You assume that it's the email provider which has to implement this, which isn't so clear to me.
Only the email provider can attest that + addressing is in place, if a third party is involved, they can only explicitly match on full email addresses.
Like I said in my original comment, if it's the email provider that has to implement this, then the bulk of my issue is gone. Aside from the fact that now, as my own email provider, I have to implement this protocol somehow (easier said than done given my current infrastructure approach is aimed towards moving as many things into a non internet facing network).
1) Not all email providers will implement this, and
2) Users may not be signed into their email at the moment they signup
As a developer, I would find it easier to have one "verification code" flow for all users rather than fragmenting the process; it's much easier to document for your support staff. Again, not a bad proposal but perhaps not very useful in practice.
But that does relate to I keep wanting an email claim for Passkeys. A user's browser/OS could verify an email address once and then associate it with a Passkey. Passkeys might be a good place for that (as Persona/BrowserID suggested).

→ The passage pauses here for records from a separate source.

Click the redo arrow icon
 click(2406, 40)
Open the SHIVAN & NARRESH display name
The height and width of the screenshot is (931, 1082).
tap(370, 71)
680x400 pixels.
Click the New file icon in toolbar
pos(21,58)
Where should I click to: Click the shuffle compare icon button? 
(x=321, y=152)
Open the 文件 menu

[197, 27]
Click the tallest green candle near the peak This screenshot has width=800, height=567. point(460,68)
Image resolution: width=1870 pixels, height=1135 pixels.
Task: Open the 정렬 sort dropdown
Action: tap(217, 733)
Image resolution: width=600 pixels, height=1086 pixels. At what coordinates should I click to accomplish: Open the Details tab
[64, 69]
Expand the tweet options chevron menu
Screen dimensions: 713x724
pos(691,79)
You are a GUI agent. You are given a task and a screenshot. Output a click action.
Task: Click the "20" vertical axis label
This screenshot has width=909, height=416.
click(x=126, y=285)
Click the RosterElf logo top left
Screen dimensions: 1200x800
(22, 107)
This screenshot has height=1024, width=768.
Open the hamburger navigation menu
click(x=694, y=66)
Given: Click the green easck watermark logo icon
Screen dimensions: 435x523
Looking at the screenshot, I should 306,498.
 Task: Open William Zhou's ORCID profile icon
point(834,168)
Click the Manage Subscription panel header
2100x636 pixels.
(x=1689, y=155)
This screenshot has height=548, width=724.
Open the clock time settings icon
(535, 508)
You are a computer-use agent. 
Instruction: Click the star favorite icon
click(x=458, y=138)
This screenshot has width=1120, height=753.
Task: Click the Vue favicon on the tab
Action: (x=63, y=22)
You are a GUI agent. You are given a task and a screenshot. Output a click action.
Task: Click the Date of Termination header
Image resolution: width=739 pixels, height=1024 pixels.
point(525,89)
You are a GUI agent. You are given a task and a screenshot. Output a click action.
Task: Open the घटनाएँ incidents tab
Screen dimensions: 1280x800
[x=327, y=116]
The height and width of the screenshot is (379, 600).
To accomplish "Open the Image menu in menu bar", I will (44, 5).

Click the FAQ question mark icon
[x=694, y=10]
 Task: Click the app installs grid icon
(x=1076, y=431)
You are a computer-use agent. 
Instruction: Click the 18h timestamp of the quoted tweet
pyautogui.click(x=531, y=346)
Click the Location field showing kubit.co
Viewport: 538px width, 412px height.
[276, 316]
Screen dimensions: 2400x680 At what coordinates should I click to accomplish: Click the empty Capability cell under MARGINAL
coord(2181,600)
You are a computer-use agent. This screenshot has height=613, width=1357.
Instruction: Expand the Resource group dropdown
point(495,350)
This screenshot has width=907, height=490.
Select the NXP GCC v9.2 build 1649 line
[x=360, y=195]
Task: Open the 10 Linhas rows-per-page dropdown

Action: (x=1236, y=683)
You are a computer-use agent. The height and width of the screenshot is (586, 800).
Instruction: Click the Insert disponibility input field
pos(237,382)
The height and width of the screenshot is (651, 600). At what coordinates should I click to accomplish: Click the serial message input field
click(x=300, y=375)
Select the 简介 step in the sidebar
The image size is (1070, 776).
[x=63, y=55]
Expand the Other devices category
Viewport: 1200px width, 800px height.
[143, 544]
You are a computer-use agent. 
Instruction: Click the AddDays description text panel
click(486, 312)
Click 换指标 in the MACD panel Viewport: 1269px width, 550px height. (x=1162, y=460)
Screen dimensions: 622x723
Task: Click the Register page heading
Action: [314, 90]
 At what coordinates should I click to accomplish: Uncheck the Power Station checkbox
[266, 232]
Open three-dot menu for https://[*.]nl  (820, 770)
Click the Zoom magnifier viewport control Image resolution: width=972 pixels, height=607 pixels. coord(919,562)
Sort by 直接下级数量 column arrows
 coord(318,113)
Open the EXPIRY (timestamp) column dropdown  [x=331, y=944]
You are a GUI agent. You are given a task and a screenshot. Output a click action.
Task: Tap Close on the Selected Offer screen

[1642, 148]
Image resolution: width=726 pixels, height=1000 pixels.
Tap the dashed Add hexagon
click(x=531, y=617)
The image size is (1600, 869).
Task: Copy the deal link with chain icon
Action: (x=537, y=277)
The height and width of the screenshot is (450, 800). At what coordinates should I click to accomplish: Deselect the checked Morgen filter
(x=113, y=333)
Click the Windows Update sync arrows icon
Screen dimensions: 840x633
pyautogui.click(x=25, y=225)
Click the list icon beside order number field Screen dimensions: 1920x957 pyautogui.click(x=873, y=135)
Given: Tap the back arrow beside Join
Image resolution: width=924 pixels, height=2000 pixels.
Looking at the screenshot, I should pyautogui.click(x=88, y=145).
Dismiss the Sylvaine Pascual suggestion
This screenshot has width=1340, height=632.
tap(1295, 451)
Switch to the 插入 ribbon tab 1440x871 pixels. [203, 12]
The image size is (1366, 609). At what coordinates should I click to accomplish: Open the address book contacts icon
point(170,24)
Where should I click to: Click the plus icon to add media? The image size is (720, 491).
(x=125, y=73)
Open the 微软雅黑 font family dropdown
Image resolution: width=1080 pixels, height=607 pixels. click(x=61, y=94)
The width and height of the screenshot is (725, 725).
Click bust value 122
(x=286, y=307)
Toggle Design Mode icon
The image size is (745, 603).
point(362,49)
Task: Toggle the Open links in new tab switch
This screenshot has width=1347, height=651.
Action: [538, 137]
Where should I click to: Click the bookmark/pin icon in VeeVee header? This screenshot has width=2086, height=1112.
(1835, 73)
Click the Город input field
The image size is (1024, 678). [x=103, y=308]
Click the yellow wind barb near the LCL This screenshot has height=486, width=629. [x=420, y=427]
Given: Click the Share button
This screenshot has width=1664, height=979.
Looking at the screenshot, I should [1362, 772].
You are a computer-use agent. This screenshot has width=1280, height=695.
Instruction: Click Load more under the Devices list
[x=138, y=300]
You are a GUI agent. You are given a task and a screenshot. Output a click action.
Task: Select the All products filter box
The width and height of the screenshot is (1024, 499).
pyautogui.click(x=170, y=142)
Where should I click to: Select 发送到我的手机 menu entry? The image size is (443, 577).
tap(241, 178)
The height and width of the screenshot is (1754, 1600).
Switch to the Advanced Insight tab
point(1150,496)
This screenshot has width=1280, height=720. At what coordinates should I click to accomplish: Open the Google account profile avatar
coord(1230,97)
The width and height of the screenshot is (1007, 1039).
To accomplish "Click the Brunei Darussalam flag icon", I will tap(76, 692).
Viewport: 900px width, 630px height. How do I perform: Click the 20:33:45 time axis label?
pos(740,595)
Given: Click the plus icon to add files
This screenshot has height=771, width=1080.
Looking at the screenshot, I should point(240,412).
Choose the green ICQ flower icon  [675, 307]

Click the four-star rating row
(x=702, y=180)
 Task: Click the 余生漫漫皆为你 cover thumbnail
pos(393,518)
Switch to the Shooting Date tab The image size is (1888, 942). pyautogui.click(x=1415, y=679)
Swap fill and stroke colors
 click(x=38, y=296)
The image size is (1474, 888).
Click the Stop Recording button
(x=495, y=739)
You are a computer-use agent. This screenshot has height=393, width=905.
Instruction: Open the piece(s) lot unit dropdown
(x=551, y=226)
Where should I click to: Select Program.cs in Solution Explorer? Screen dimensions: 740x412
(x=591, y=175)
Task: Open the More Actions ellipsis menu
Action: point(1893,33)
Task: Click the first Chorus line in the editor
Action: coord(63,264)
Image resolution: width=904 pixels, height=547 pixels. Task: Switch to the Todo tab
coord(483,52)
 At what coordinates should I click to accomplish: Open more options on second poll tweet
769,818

Obviously some browsers could lie about verifying the email address in the claim and there might still need to be more steps to it, but if you are already taking Passkeys it doesn't necessarily add an entirely different flow to accept a verified email claim from a Passkey (and/or decide you don't trust that Passkey's claim and trigger your regular verification code flow).
This protocol solves a pretty contrived problem ("By sending the email verification code, the inbox provider knows the user is using that service!") by making email verification exponentially more complex, with only one correct flow, and will only work for domains that have opted in and configured this protocol.
Importantly, the protocol seems to rely on 1st party web cookies, which means you could no longer run a "pure" MTA that offers IMAP; you would need to have some web interface where your users can log in, even if there is no webmail functionality.
The bigger question is: why would the company who is hosting the email have any economic incentive to invest time and money in implementing and maintaining this protocol which currently has zero adoption? It's a chicken-and-egg with no upside.
I agree with a lot of what you are saying, but I think the main motivation is actually trying to reduce friction for the user to verify their email, which is good for the user, because it makes registration easier, and good for the company, because less users bounce at the email registration step.
But yeah, this is quite complicated, and there isn't a lot of motivation for email providers to implement it.
It’s not about efficient, effective solutions. It’s about control. Something you have to look at with WICG and W3C is the source of proposals and drafts.
[1] - https://www.nccgroup.com/
* It's putting surveillance companies even more in the loop, building on the recent "log in with [surveillance company]" buttons, while existing login methods are destroyed through dark pattern practices or simply removed.
* It can be a ready-made platform, waiting for the next authoritarian government directives that say, now that everyone is hooked up or can easily be hooked up, turn on oppressive feature X, Y, or Z for all targeted Web sites/people.
Or maybe creating some sort of reduced OAuth "Anonymous-Site-Verifying-Your-Email-Exists" flow?
This looks broadly similar to that, but with some newer primitives (SD-JWT) and a focus on autocomplete as an entrypoint to the flow. If I recall correctly, the entire JOSE suite (JWT, JWK, JWE, etc.) was still under active iteration while we were building Persona.
And hey, I applaud the effort. Persona got a lot of things right, and I still think we as an industry can do better than Passkeys.